Moving southwards we hunted for the globular cluster M3 which was low on the horizon and effectively in the trees but we managed to locate it. Again it was a misty patch and looked like a comet. Switching to the 10mm eye-piece I tried to resolve the patch as stars but I was unable to, maybe due to it’s low altitude but Laura was able to do so with averted vision.

Of course I also forgot that objects I can see from The South Of England are higher up in the sky compared to The North Of England by almost 4 degrees altitude.

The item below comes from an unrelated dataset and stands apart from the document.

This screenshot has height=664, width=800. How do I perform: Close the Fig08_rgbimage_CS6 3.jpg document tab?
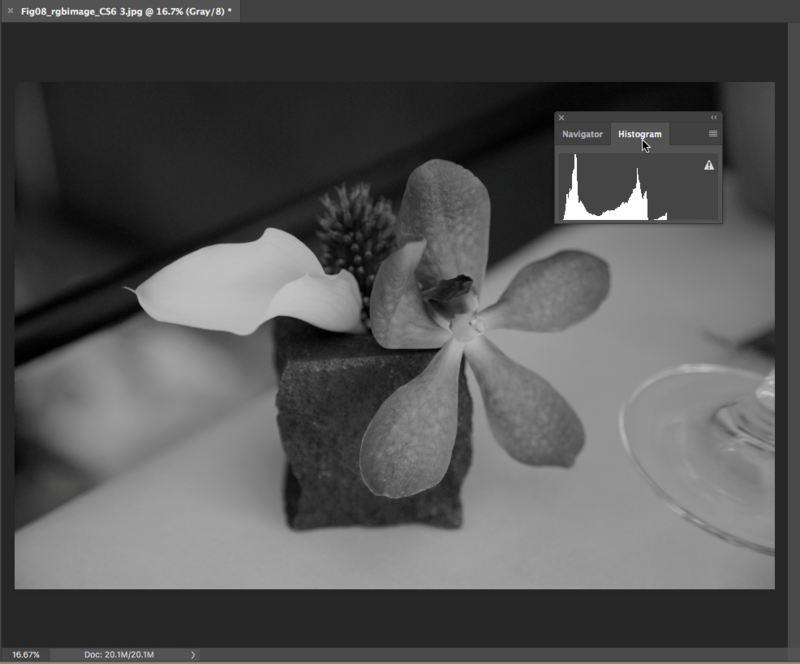[10, 10]
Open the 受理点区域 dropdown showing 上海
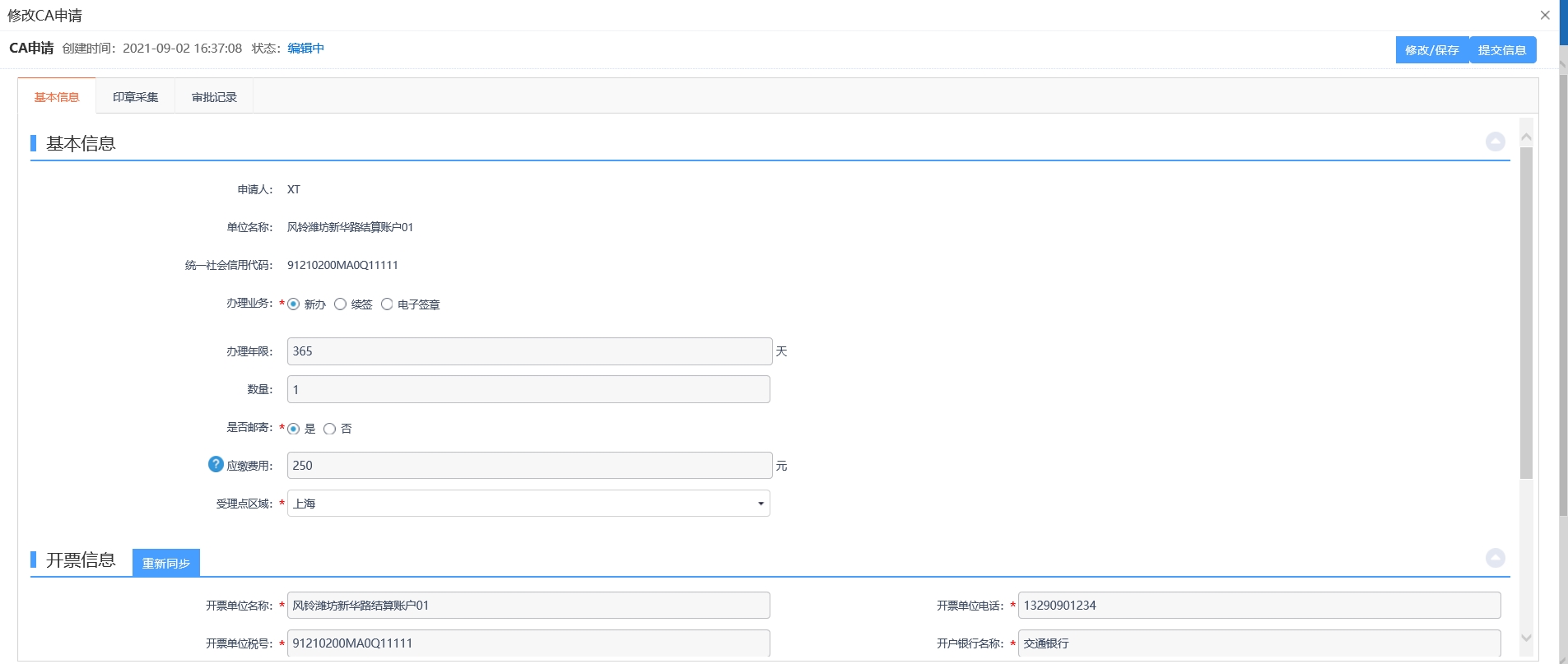This screenshot has height=664, width=1568. point(528,504)
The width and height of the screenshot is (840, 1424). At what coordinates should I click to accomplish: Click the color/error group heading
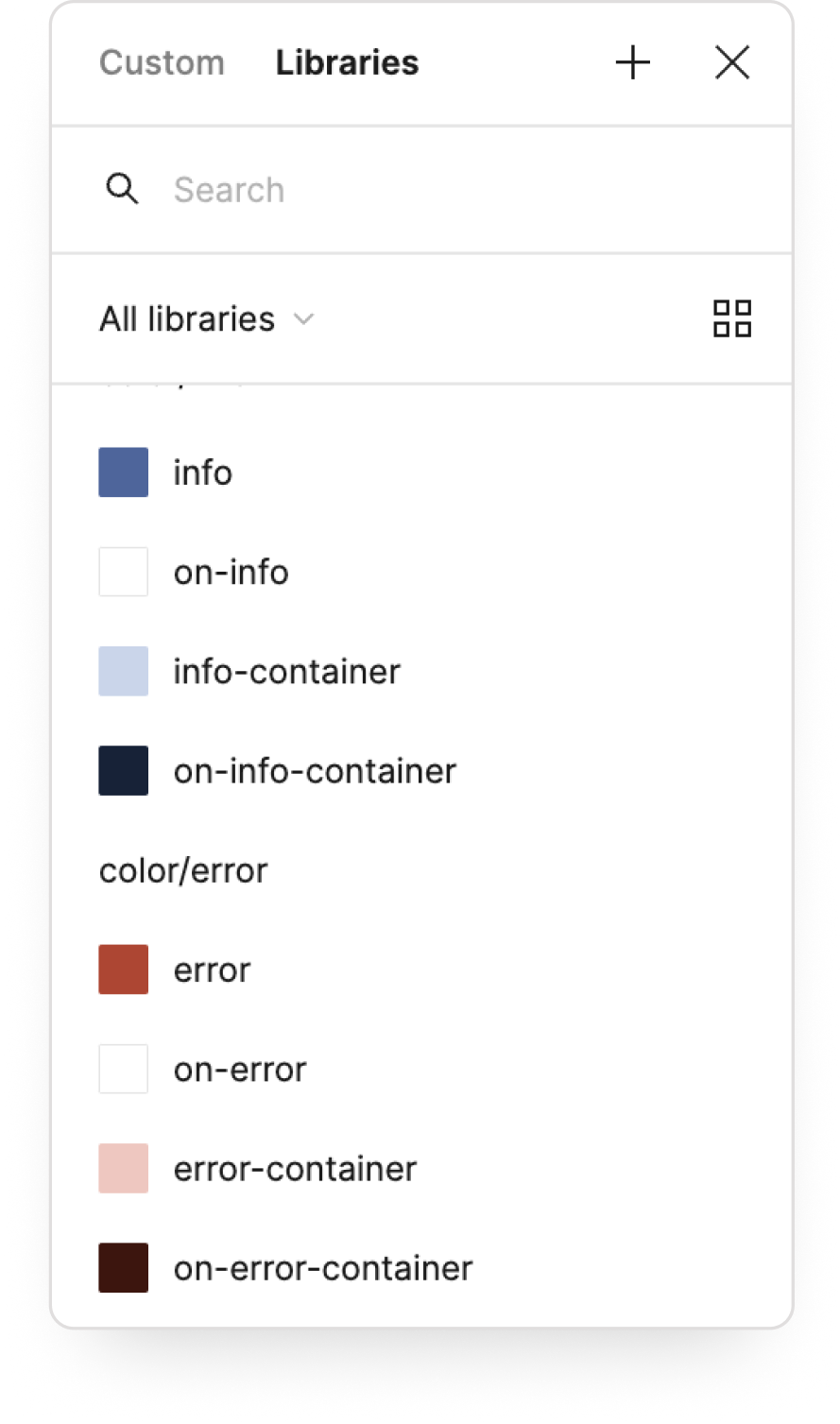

Not long after we headed in doors to warm up, the clouds rolled in, the wind picked and the snow started falling as a precursor to the incoming Storm Franklin. Such is life but at least I got a few hours under dark skies even if it was visual and not deep sky imaging.

Viewing Report – 6th May 2020 – IMT3

The plan for the night (to try using the Esprit120 as the guider for the OS 12″ if it is on the West side of the Mount) was scuppered as we couldn’t connect to GingerGeek’s SX814 camera. GingerGeek checked in device manager and COM7 is missing so we suspect the USB cable has dropped out again.

Following on the the news earlier in the day of the SN in M61, I slew to it and grabbed some 300s unguided subs ( which also proves that it is the guiding that is moving the mount unnecessarily … but we knew that already !). Thare was a suggesting on the evenings group Zoom call that the drift might be due to ‘Cone Error’, but I found several posts stating that ‘Cone error does not affect guiding’. After M61 dropped into the weeds I slewed to M3 and grabbed some Luminance frames shutting down very tired at around 4am.